Gasol is having yet another solid season for a Grizzlies team that has truthfully surpassed expectations through the first half of the season, and in any previous year, where the All-Star rosters had to feature at least two centers, Gasol probably would’ve gotten the nod ahead of some of the other players on the roster. LaMarcus Aldridge isn’t a center, and David Lee and Zach Randolph are more typical power forwards than centers, as well. Gasol is, behind Dwight Howard, the most logical selection as a backup center, but with coaches voting in “frontcourt” players now rather than getting pigeonholed into adding another Jamaal Magloire, it seemed almost inevitable that Gasol would be the odd man out.
“The NBA has to do what they have to do,” Gasol said in regards to the change in the way the All-Star team is constructed. “If you are named an All-Star, that is great, but it doesn’t take away your job if you don’t make it. You still have to do what you have to do.
“It’s really an honor because it means you are doing something good for your team,” he added, “but the goal is to win games and put this team at the highest level. Personal recognition is something you look at in the end, not through the process.”
It’s a mature way to see the snub, but Gasol truly doesn’t seem to mind not being on the roster. He’s much more concerned with his own team’s success, which, in January, hasn’t come as easily as it did in the first couple of months of the season.
“At the beginning of the year or the first quarter of the year we had a nice thing going,” he said. “But we went away from it a little bit and weren’t playing the way we wanted to play. Now to get back to that, it’s going to take a lot of patience and trust. We are doing a good job at it, but you got to keep it up. As soon as you let down again, all the teams in this league are too good not to play at the highest level.”
It’s that unpredictability that Gasol thinks could ultimately help turn things around for his brother Pau’s team in Los Angeles. He’s not enjoying watching his brother struggle this season, and in fact he’s not even relishing it as a Western Conference opponent.
“I wish he would have a better time and win more games because I know how bad he wants to win and how much it means to him,” Marc said about his older brother. “As long he does everything in his power to win and he feels good about himself trying to do that, I have no problem. I know he wants to win and give everything to that community and franchise.”

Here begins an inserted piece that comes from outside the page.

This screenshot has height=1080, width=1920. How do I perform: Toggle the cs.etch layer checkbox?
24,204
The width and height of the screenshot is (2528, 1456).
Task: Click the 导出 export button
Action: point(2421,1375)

Of course, Pau’s struggles in L.A. are in stark contrast to the continued success the Grizzlies have had, which includes a win at home against the Lakers earlier this week. There’s no reason not to consider the Grizzlies a real title contender this year considering how well they’ve played at times, but while we wait to see how that pans out, we know for sure that we can’t consider Marc Gasol an All-Star. At least, not yet. Center or no center on that All-Star roster, Gasol is good enough to get his shot eventually, not that he seems anywhere near as concerned about that as his fans do.